### WHAT IS BEING ASKED
Take the line containing "The height and" and every line after it to the end of the data, and write them out exactly as they appear.

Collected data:
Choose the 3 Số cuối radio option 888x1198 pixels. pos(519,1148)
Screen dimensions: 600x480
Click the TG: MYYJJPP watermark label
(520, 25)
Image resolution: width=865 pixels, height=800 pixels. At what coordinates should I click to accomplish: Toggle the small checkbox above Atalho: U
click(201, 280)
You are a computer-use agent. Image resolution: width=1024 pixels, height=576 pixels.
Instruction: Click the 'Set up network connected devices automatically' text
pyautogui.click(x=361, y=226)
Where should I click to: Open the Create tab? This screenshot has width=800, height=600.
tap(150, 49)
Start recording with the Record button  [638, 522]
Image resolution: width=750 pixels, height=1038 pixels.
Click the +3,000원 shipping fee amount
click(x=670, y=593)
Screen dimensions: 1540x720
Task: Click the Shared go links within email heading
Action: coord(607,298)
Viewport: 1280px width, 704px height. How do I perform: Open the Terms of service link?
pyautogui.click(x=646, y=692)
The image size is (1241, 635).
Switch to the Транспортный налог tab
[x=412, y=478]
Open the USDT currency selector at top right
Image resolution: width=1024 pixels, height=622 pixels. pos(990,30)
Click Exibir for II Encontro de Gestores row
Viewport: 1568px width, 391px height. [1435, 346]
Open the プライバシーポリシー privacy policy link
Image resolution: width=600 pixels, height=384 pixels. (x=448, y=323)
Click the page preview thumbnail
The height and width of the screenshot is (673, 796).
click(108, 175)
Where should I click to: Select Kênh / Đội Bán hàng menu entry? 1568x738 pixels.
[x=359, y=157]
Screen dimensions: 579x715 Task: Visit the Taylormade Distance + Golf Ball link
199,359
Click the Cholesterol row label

### YOUR SOLUTION
The height and width of the screenshot is (673, 796).
click(108, 175)
Where should I click to: Select Kênh / Đội Bán hàng menu entry? 1568x738 pixels.
[x=359, y=157]
Screen dimensions: 579x715 Task: Visit the Taylormade Distance + Golf Ball link
199,359
Click the Cholesterol row label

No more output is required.